Purpose : The visual changes in acute stroke are limited in literature although visual projections to the brain occupy more than 40% of the cortical volume and drive most human behaviour. This study identifies such using modern tablet technology.

Methods : We tested Fifty ischemic stroke patients and Twenty ischemic stroke patients with eye disease (age 32-95) within a week (mean:day3) of admission to Sunshine Hospital at the bed side using an iPad tablet, between July to December, 2018 (Wijesundera et al, 2018). Testing was performed using the Melbourne Rapid Field (MRF-neural) Application for Visual Acuity, Visual Acuity in Noise and Visual Fields. The MRF-neural assays high contrast acuity (Landolt C optotype) and acuity targets immersed in luminance noise. It presents a modified 24-2 pattern for visual field testing.
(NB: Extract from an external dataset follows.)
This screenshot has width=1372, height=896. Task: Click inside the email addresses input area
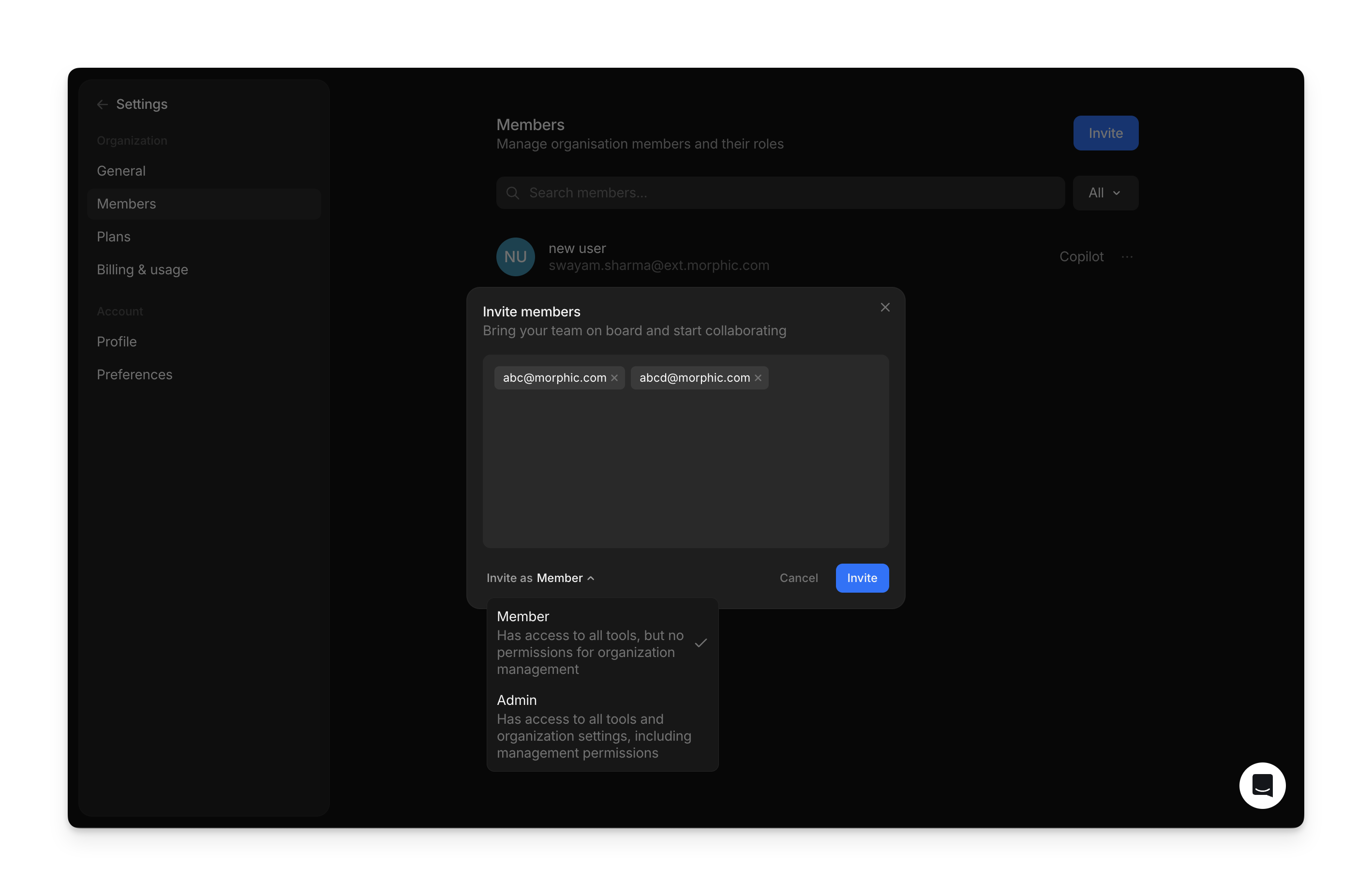685,467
The results were compared to 30 age similar normal controls. All participants provided written consent.

Results : During the acute phase, most stroke cases have normal high contrast visual acuity (p=0.11) but 46% return reduced acuity-in-noise (p<0.000). 62% cases have visual field defects (MD, p<0.000) with the majority (96%) being hemianopic or quadrantanopic. The stroke patients with eye disease, returned abnormal high contrast visual acuity in 76% of the cases (p<0.000) and reduced acuity-in-noise abnormal visual field dysfunction in 91%(p<0.000).
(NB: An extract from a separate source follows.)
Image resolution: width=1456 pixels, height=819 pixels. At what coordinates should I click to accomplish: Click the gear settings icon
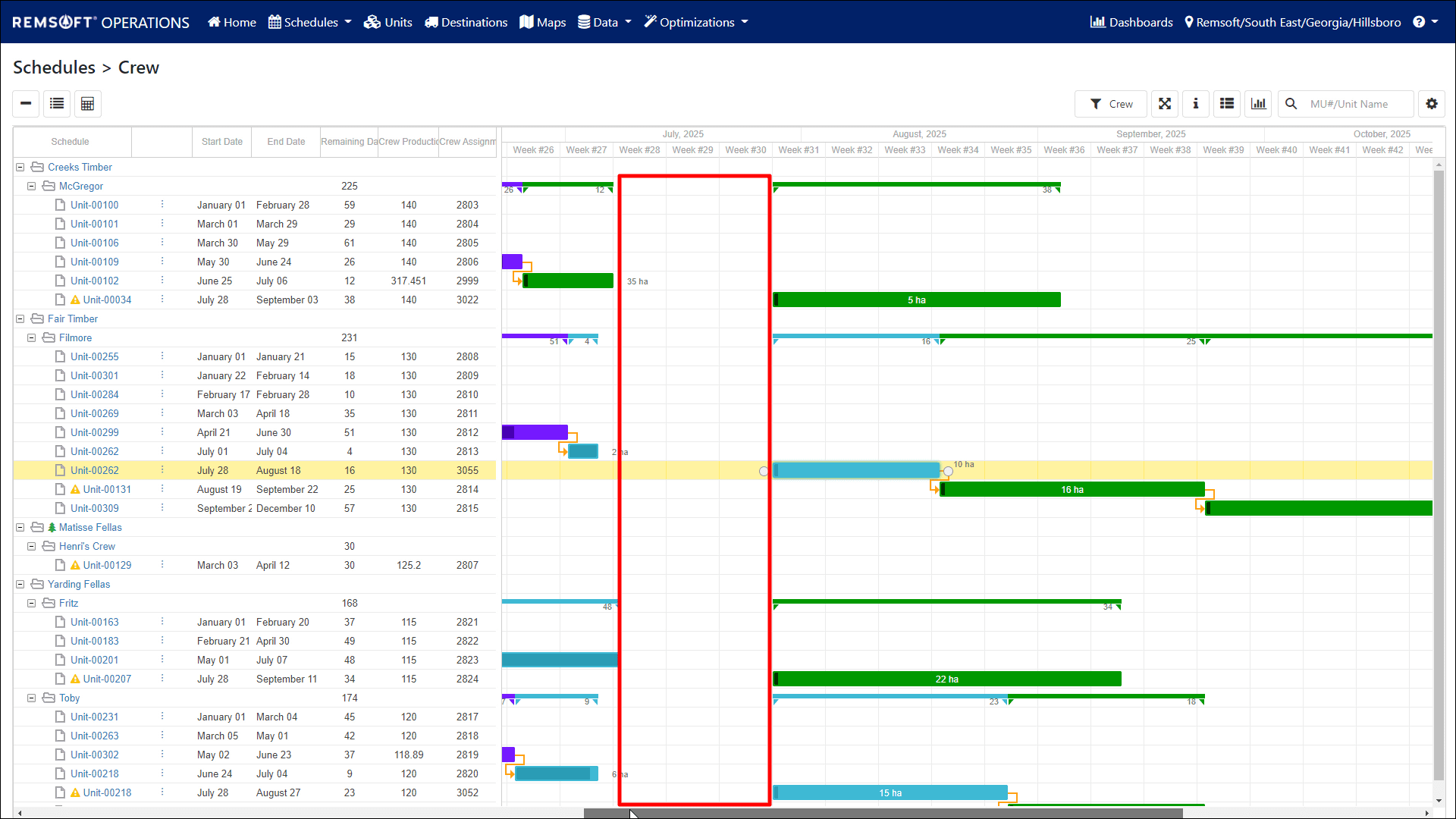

Conclusions : Significant deterioration in the visual field and visual acuity-in-noise are present in acute stroke, and the visual function is measurable within a week of a stroke using tablet technology. Near normal high contrast acuity is preserved in the acute phase of a stroke in but the acuity-in-noise gets affected.

This is a 2020 ARVO Annual Meeting abstract.